11 May 2024 8:24 PM | Anonymous member (Administrator)

20th/21st Century French and Francophone Studies International Colloquium 
UNC Greensboro 
Marriott Greensboro Downtown  
Thursday, March 27-Saturday, March 29, 2025 

Justice 

This colloquium fosters a transatlantic conversation on the complexities of justice and inclusion in the French and Francophone context. 2025 marks key anniversary dates, namely: the first elections in which French women voted (1945), the start of the Mouvement de libération des femmes (1970), the release of the groundbreaking film, La Haine (1995), the social unrest in response to the deaths of Zyed Benna and Bouna Traoré (2005), and the Black Lives Matter (BLM) movement in France following George Floyd’s murder (2020). Cultural, literary, and artistic expressions engage concepts of belonging, reckoning, diversity, and citizenship to reveal social challenges. Literary and cultural production have been imbricated in larger political turning points and events from the French Revolution grounded in Enlightenment ideals and the Haitian Revolution to literary interventions by Victor Hugo and Émile Zola. Committed literature (Albert Camus, Jean-Paul Sartre, and Simone de Beauvoir) and anti-colonial texts (Léopold Senghor, Aimé Césaire, Frantz Fanon, Édouard Glissant, Assia Djebar, and Maryse Condé), for instance, employ creative expression as a means of both engagement and social revolution. As contradictions pertaining to French universalist ideals, “liberté, égalité, and fraternité,” persist, literary and cultural production emerges both as a site toward and away from the political. While ongoing relationships between the metropole and Francophone spaces call for equitable environmental and social relationships, collective change is reflected through and emerges from shifts in literary and cultural production.                                         

Greensboro has a rich history of revolutionary moments and movements: the Battle of Guilford Courthouse during the American Revolutionary War, the Underground Railroad, and the start of the sit-in movement at Woolworth’s lunch counter where four Black students from NC A&T University sat at the whites-only counter. This act of protest by David Richmond, Franklin McCain, Ezell Blair Jr. (now Jibreel Khazan), and Joseph McNeil helped spark the larger U.S Civil Rights Movement. The former store is now the site of the International Civil Rights Center and Museum. This museum educates visitors about the history of the U.S. segregated south while serving as a place of memory and dialogue about current social and racial tensions. We hope that this historical and cultural backdrop will provide the occasion to examine anew representations of justice in ongoing French and Francophone literary and cultural production in a transnational context. We are particularly interested in the ways in which literature, cinema, and media, and cultural production engage with the notion of justice to produce social change and imagine capacious futures.

The organizing committee seeks papers, panels, and roundtables that address a range of topics and inquiry, including: 

  • Activism
  • Afrofeminism/Black feminism 
  • Belonging 
  • Black Lives Matter (BLM)
◇ ◇ ◇ ◇ ◇
- The request: The colloquium announcement names several anniversaries that fall in 2025. List every one of them along with its year.

(Element and text location data)
◇ ◇ ◇ ◇ ◇
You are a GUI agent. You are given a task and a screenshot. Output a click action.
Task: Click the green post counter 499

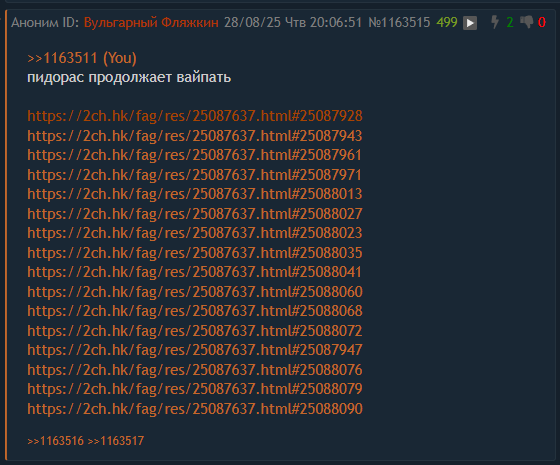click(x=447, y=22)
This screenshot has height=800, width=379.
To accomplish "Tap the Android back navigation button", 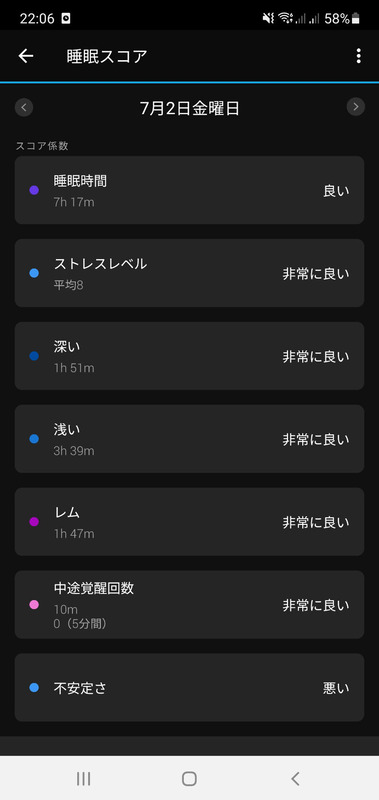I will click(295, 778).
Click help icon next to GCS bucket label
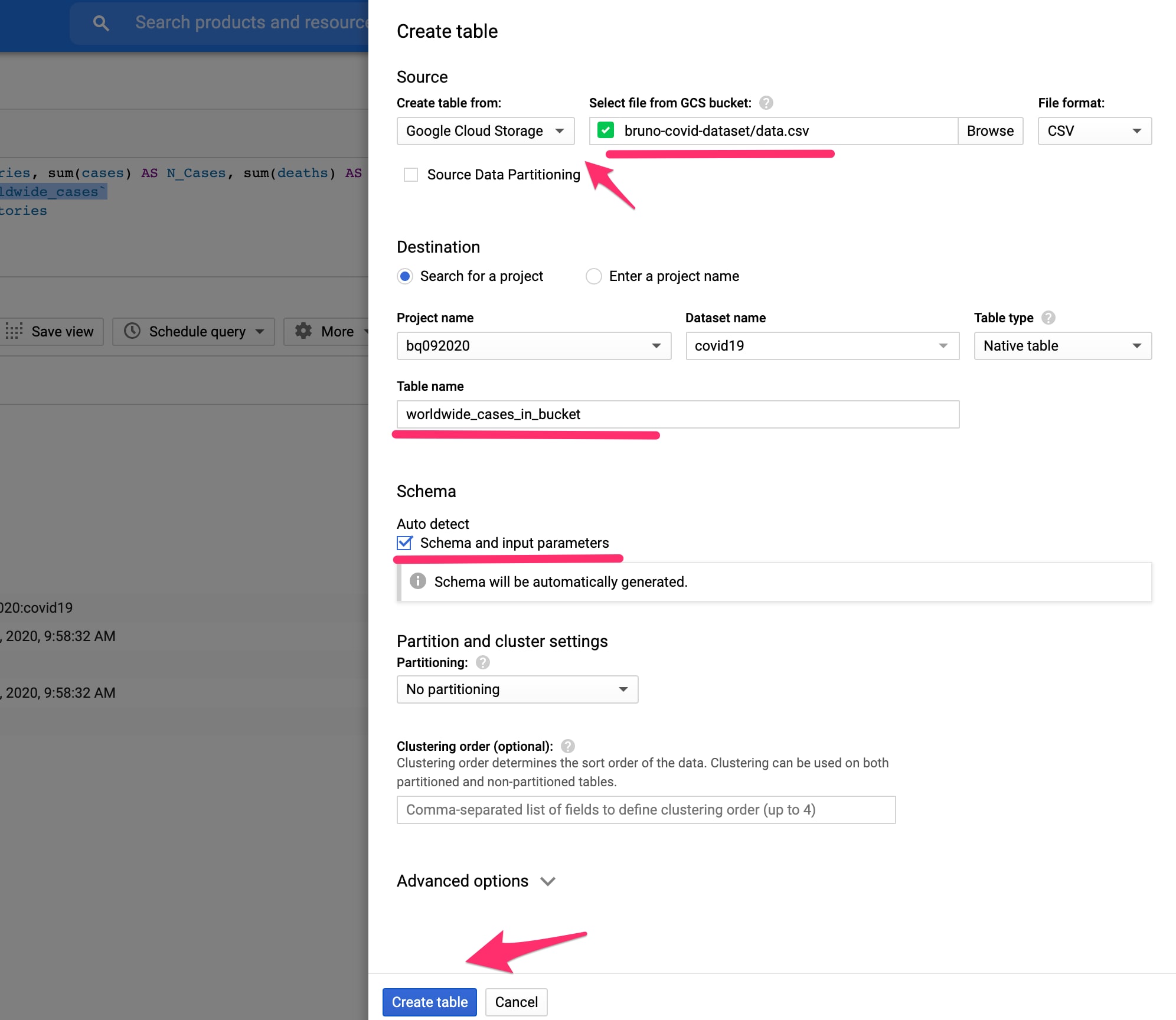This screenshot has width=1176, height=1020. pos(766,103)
◇ ◇ ◇ ◇ ◇
- Result of this exercise:
- The first elections in which French women voted (1945)
- The start of the Mouvement de libération des femmes (1970)
- The release of the film La Haine (1995)
- The social unrest in response to the deaths of Zyed Benna and Bouna Traoré (2005)
- The Black Lives Matter (BLM) movement in France following George Floyd's murder (2020)